DATA IN THIS EXERCISE:
============================================================
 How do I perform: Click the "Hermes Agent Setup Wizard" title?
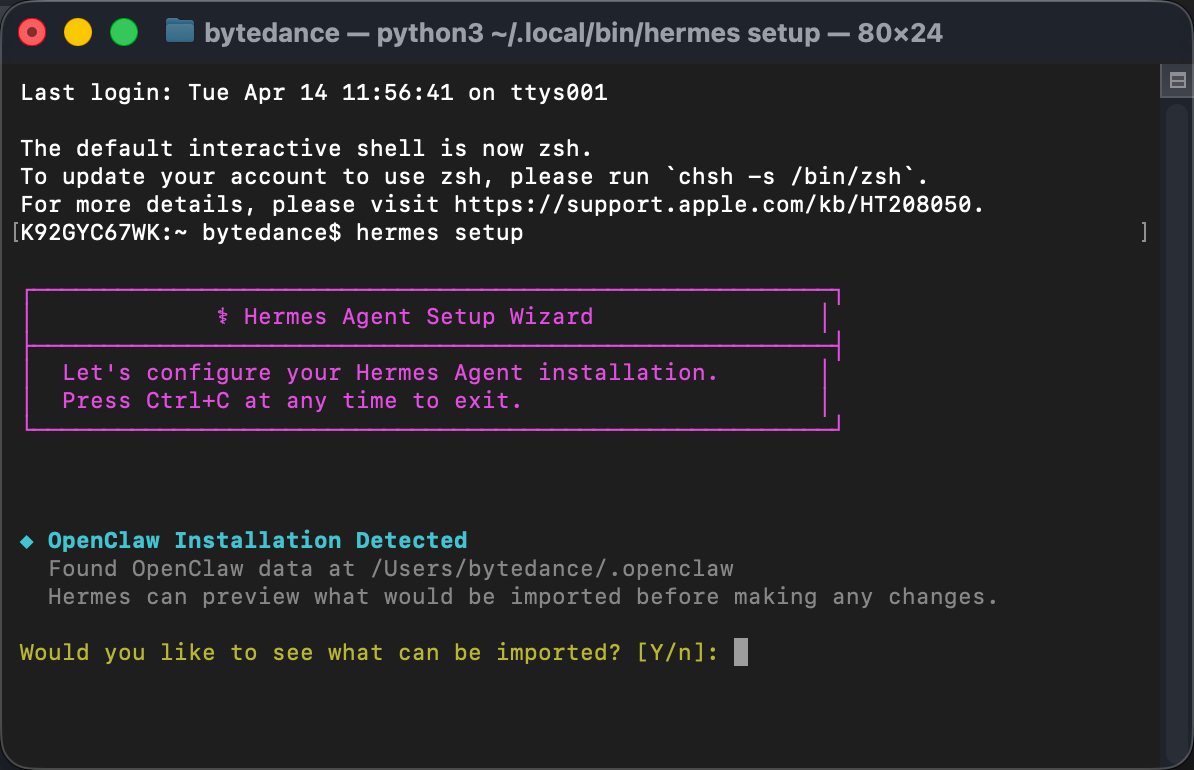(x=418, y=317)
============================================================
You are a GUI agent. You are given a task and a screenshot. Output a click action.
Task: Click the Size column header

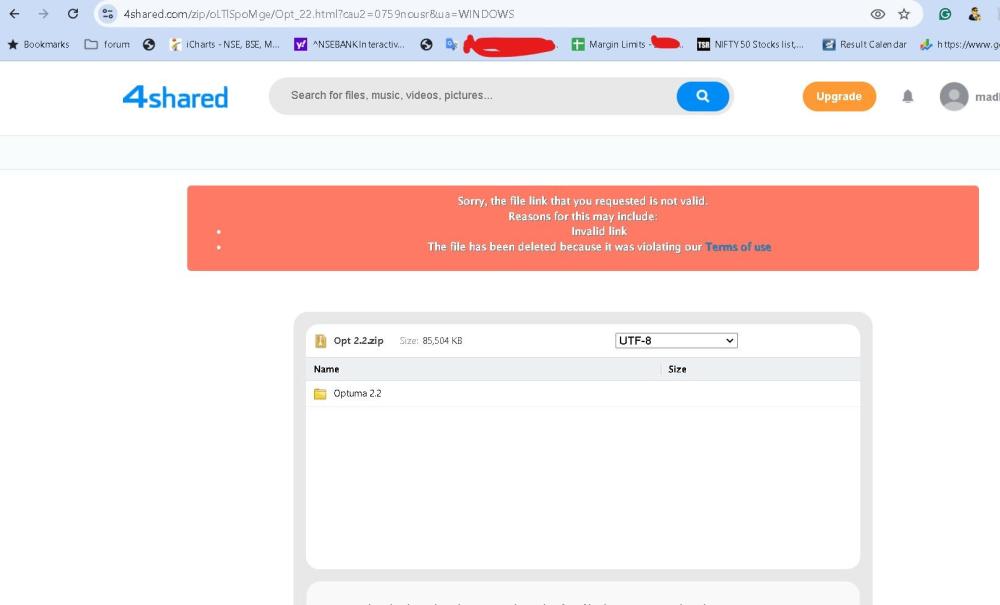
============================================================
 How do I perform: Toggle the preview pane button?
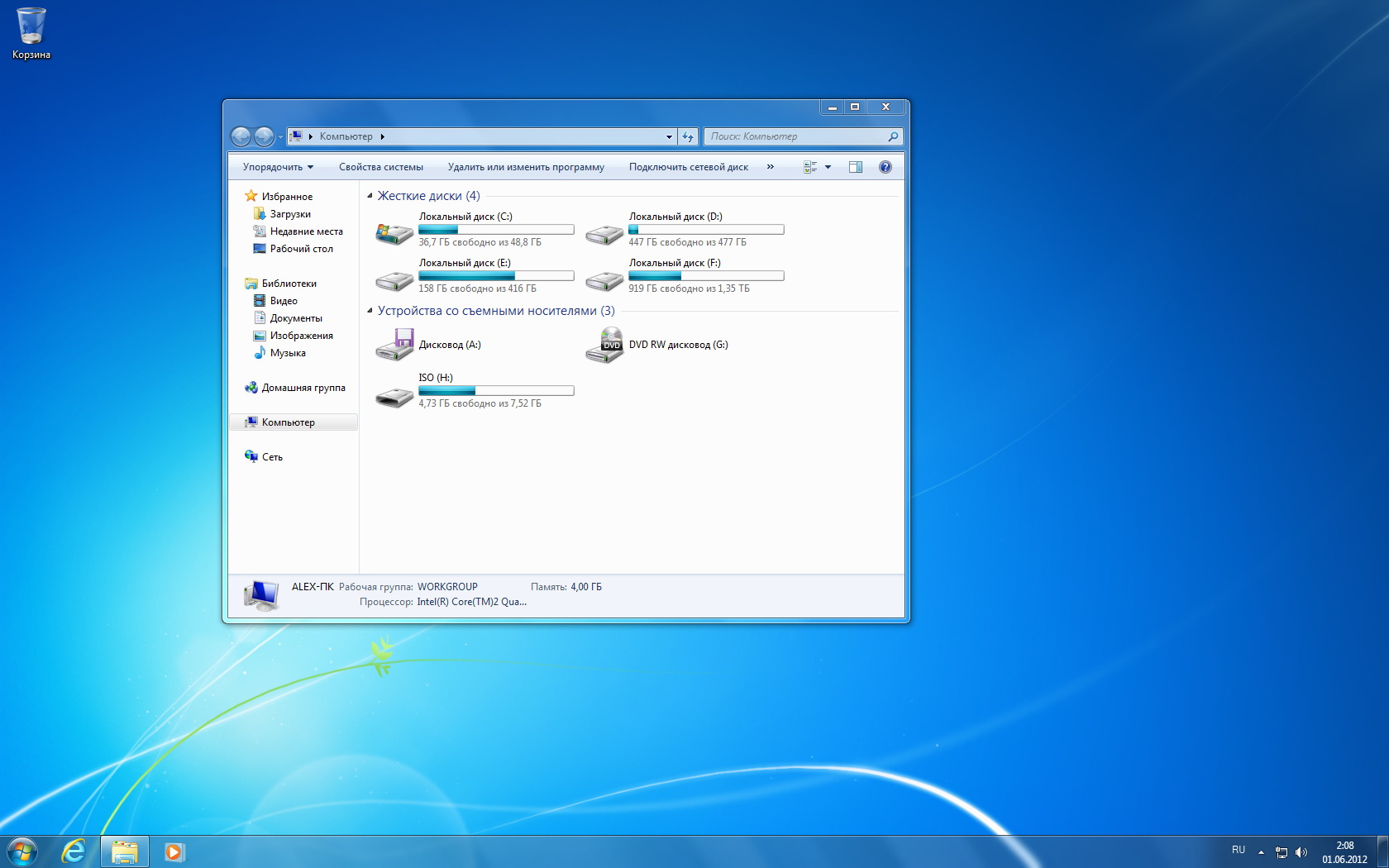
============================================================
PROBLEM REQUIREMENTS: Using the entries shown above, reproduce verbatim the lines from the line bearing "You are a GUI" to the line bearing "Task: Click the Size column header", inclusive.

OUTPUT OF THE EXERCISE:
You are a GUI agent. You are given a task and a screenshot. Output a click action.
Task: Click the Size column header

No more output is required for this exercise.